Figure 26 shows a service architecture diagram in SoaML that describes the service-oriented architecture of the entire business domain.  Three services particpate in the SOA landscape, which are orchestrated by the Public Software Training Process.  There are inter-service interactions (of course via APIs) between Course Development Service and Course Scheduling Service, and between Course Scheduling Service and Class Booking & Operation Service.  Figure 27 shows a sequence diagram for the Schedule Courses process activity (shown in Figure 6.A in the Business Analysis page) which corresponds to the Make a Course Schedule use case (shown in Figure 8 in the Business Analysis page).  The sequence diagram describes how SOA services are orchestrated by the business process, or collaborate to realize the use case.  Refer to: Figures 5 to 12 in the Business Analysis page on this website to understand the context of the Public Software Training business.

Figure 26. Service Architecture Diagram in SoaML

Figure 26. Service Architecture Diagram in SoaML

Figure 27. Service Interactions for the Schedule Courses Process Activity  Expressed in Sequence Diagram

Figure 27. Service Interactions for the Schedule Courses Process Activity Expressed in Sequence Diagram

SOA and MSA Service Inventory Patterns

Service-Oriented Enterprise Application Architecture:  A service-oriented enterprise application architecture (SO-EAA) encompass service inventories.  Establishing an single enterprise service inventory may be unmanageable, and attempts to do so may jeopardize the success of an SOA adoption.  Services can be grouped into manageable, domain-specific service inventories, each of which can be independently standardized, governed, and owned.  However, standardization disparity between domain service inventories imposes transformation requirements and reduces the overall benefit potential of the SOA adoption.  A service inventory has runtime platforms and middleware, and represents a concrete boundary for a standardized architecture implementation.  Services are delivered into a service inventory from which service compositions are drawn.  Services are composed solely based on service contracts into fully functional applications.

Figure 28.  Service-Oriented Enterprise Application Architecture (Adopted from T. Erl, SOA: Principles of Service Design, 2007)

Figure 28. Service-Oriented Enterprise Application Architecture (Adopted from T. Erl, SOA: Principles of Service Design, 2007)

Service Normalization:  When delivering services as part of a service inventory, there is a constant risk that services will be created with overlapping functional boundaries.  The service inventory needs to be designed with an emphasis on service boundary alignment.  Ensuring that service boundaries are and remain well-aligned introduces an extra up-front formal service modeling, and on-going governance effort.  Refer to: T. Erl, SOA Design Patterns, 2009.

Logic Centralization:  If agnostic services are not consistently reused, redundant functionality can be delivered in other services, resulting in problems associated with inventory denormalization and service ownership and governance.  Access to reusable functionality is limited to official agnostic services.  Service consumers should be required to reuse functionality provided by a single designated agnostic service.
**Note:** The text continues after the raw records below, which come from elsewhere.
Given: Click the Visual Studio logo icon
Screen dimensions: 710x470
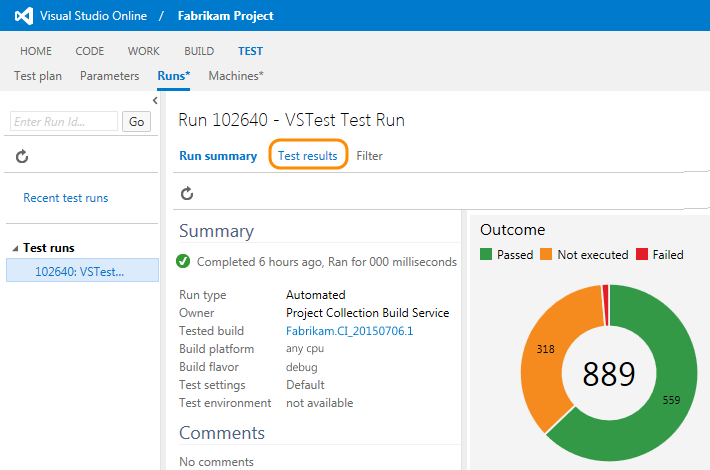Looking at the screenshot, I should click(22, 16).
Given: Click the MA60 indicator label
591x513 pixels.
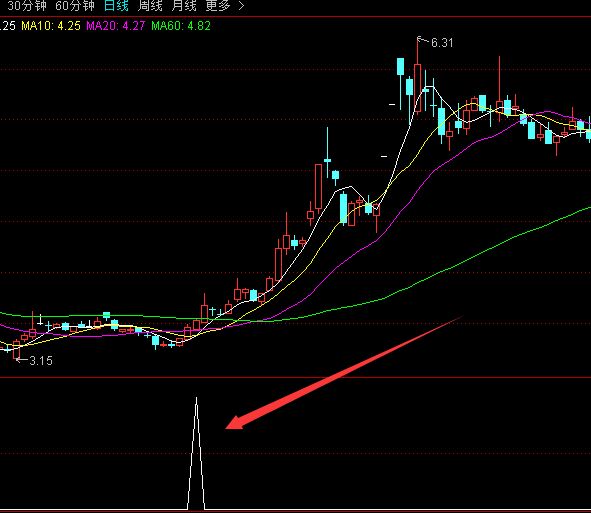Looking at the screenshot, I should [181, 26].
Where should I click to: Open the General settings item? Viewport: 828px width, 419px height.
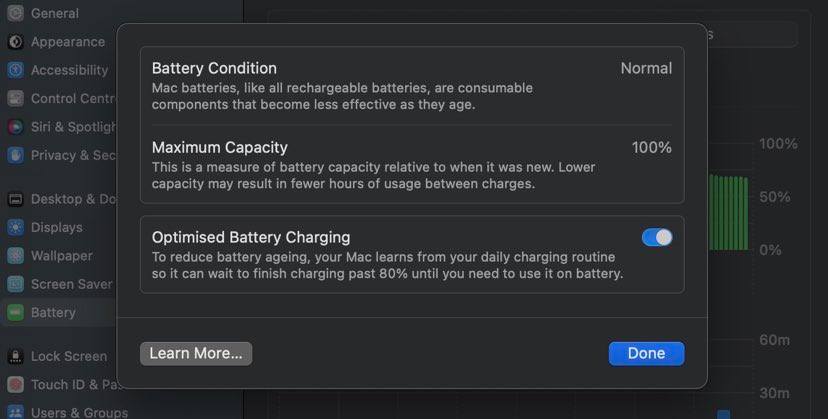pos(54,13)
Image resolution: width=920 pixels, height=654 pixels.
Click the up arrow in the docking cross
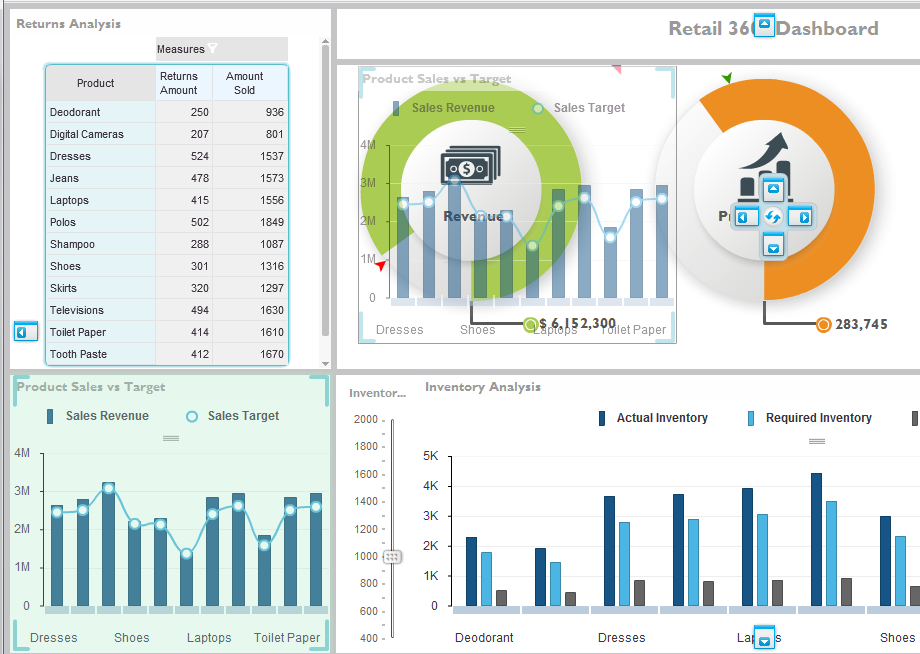click(x=772, y=191)
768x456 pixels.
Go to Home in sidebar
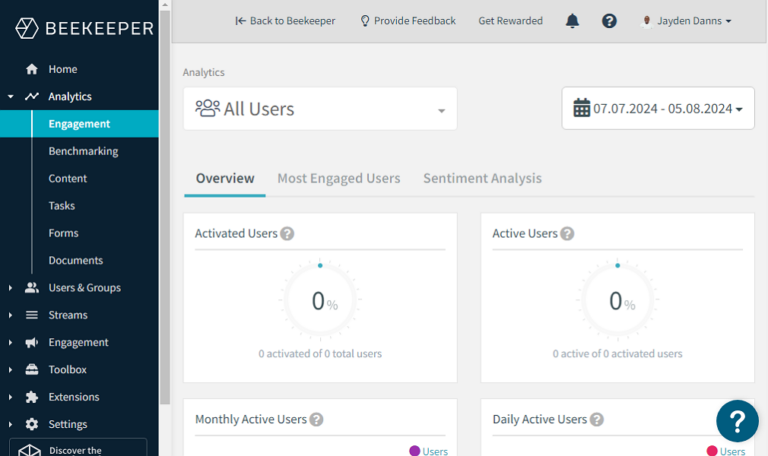pos(63,69)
Organizational issues reminiscent of past reuse projects can raise obstacles to applying this pattern.  Refer to: Ibid.

Rules Centralization:  The same business rules may apply across different business services, leading to redundancy and governance challenges.  The storage and management of business rules are positioned within a dedicated architectural extension from where they can be centrally accessed and maintained.  The use of a business rules management system(BRMS), which is often part of an ESB, is employed and accessed via system agents or a dedicated service.  Refer to: Ibid.

Schema Centralization:  Different service contracts often need to express capabilities that process similar business documents or data sets, resulting in redundant schema content that is difficult to govern.  Select schemas that exist as physically separate parts of the service contract are shared across multiple contracts.  Up-front service analysis effort is required to establish a schema layer independent of and in support of the service layer.  Refer to: Ibid.
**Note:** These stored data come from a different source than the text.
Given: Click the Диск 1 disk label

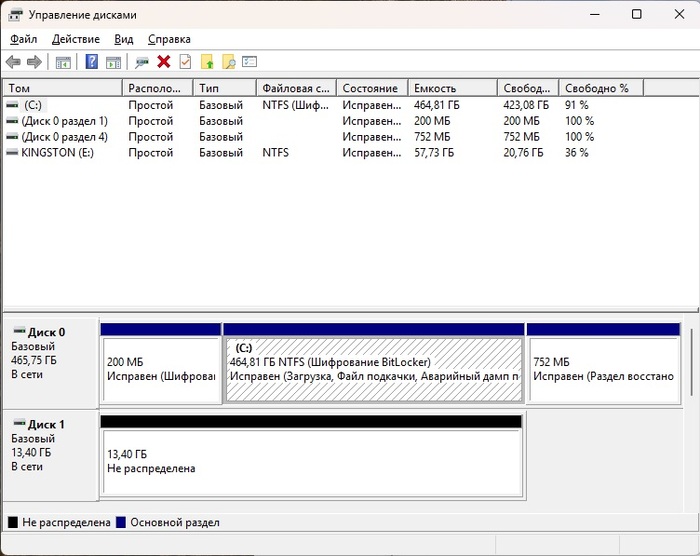Looking at the screenshot, I should click(x=47, y=424).
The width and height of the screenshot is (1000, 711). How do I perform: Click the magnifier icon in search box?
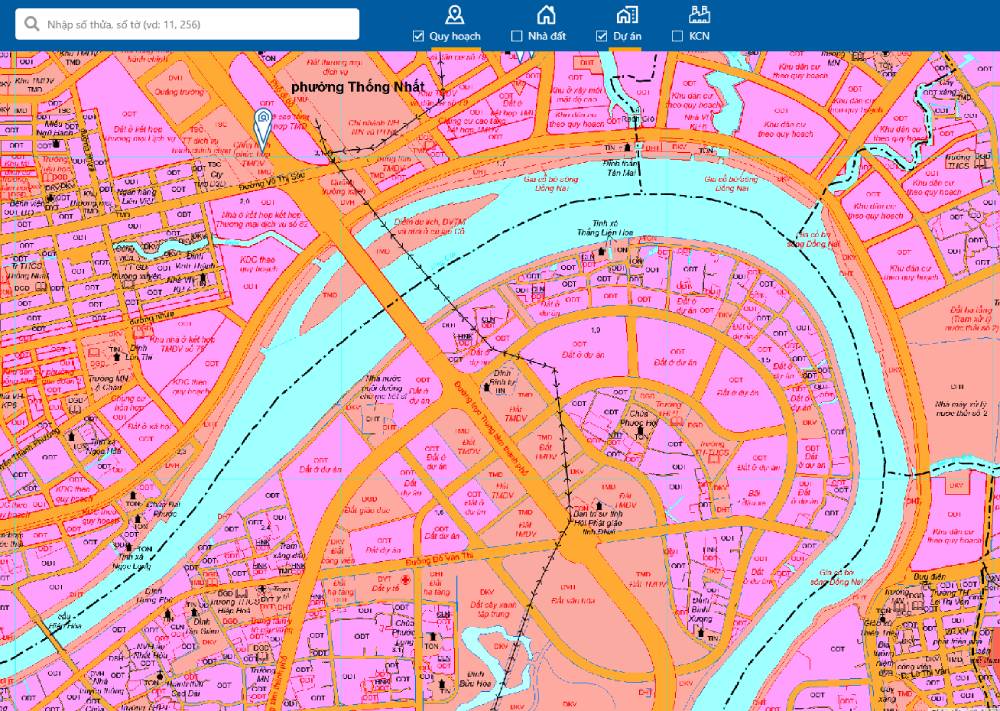click(34, 24)
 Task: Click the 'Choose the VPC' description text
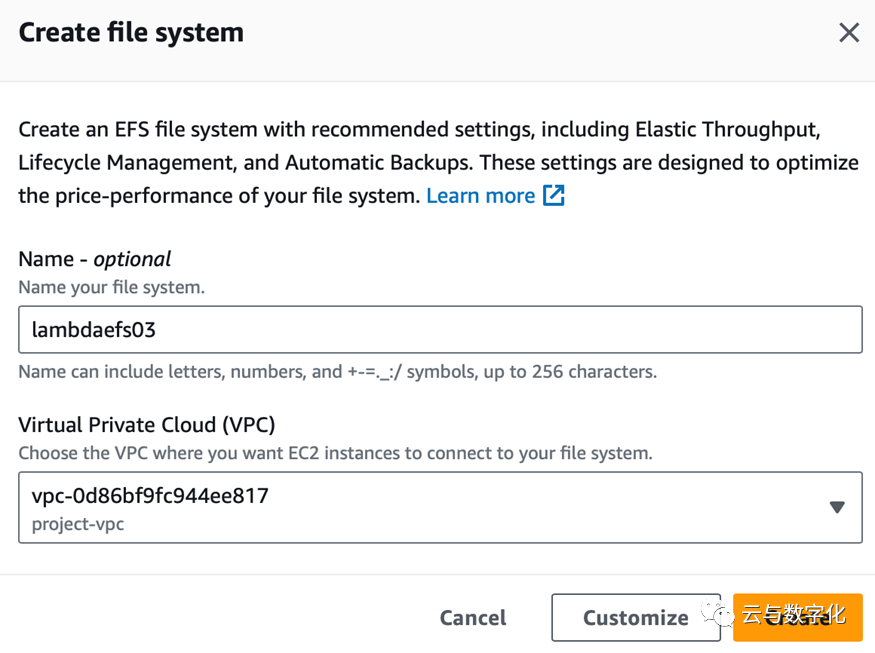335,453
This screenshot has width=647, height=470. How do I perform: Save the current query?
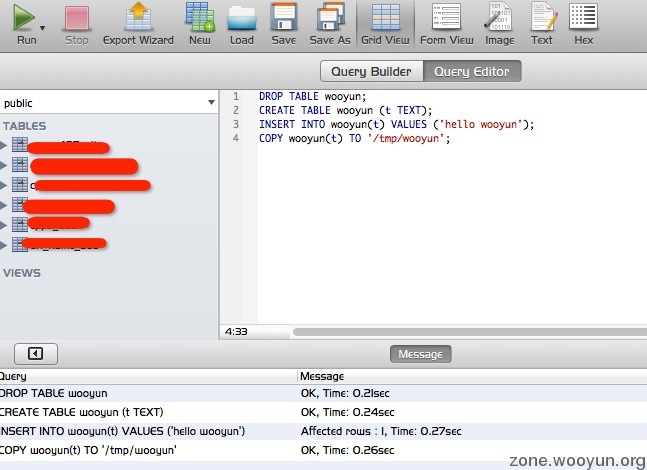pyautogui.click(x=284, y=18)
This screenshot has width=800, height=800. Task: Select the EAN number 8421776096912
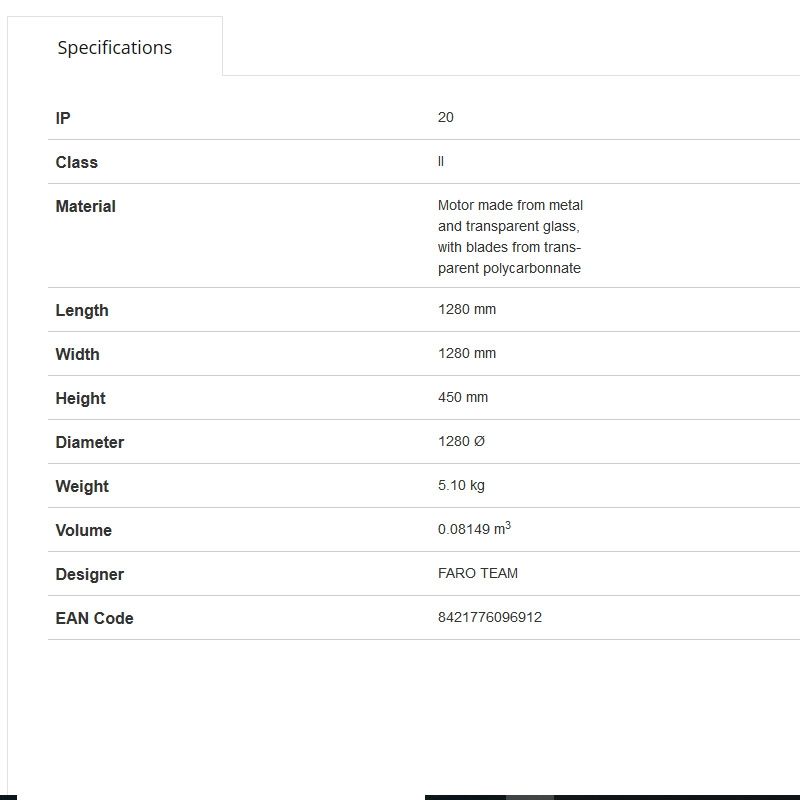pyautogui.click(x=490, y=617)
Policy Centralization:  Policies that apply to multiple services can introduce redundancy and inconsistency within service logic and contracts.  Global or domain-specific policies can be isolated and applied to multiple services.  Up-front analysis specific to defining reusable policies is recommended, and an appropriate policy enforcement framework (often using ESB) is required. Also required is a governance structure with policy custodian roles and processes to control changes to shared policies and avoid conflicts and incompatibilities (due to vendor lock-in) between different policies.  Refer to: Ibid.

Process Abstraction:  Grouping task-centric logic together with task-agnostic logic hinders the governance of the task-specific logic and the reuse of the agnostic logic.  A dedicated parent business process service layer is established as a separate inventory layer to support governance independence and the positioning of non-agnostic task services as potential enterprise resources.  Business process logic is typically filtered out after utility and entity services have been defined, allowing for the definition of task services that comprise this layer. Abstracting parent business process logic allows carrying out that logic via the composition of other services.  Refer to: Ibid.
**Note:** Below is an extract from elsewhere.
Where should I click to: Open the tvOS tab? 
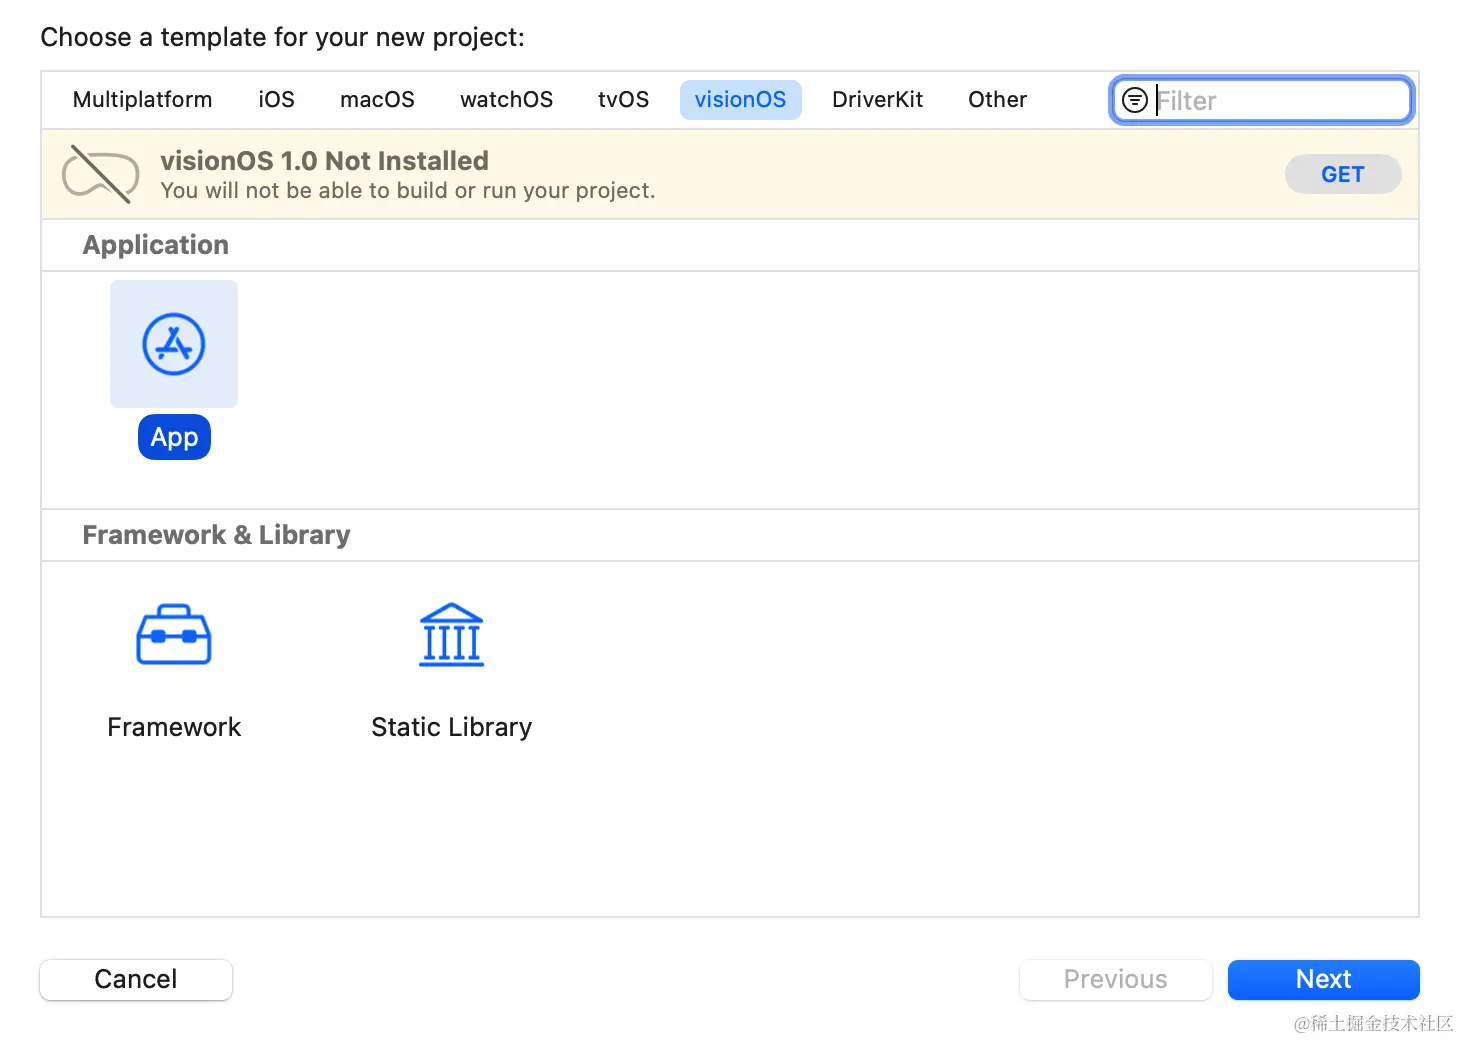[x=623, y=100]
Process Centralization:  When business process logic is distributed across independent service implementations, it can be problematic to extend and evolve.  Logic representing numerous business processes can be deployed and governed from a central location.  Middleware platforms generally provide the necessary orchestration technologies to apply this pattern. Significant infrastructure and architectural changes are imposed when the required middleware is introduced.  Refer to: Ibid.

API Centralization:  APIs enable A2A and B2B integration, multichannel applications, service-oriented architecture, cloud services and the reuse of legacy applications and data—viz., “pervasive integration” of mainframe, databases, big data, cloud services, mobile apps, social networks, connected devices, etc.  Adopt API mediator to virtualize, enable, control, protect and monitor APIs. The API mediation layer encapsulates a service's native API (the inner API) and exposes an abstracted and managed API (the outer API) to all potential consumers.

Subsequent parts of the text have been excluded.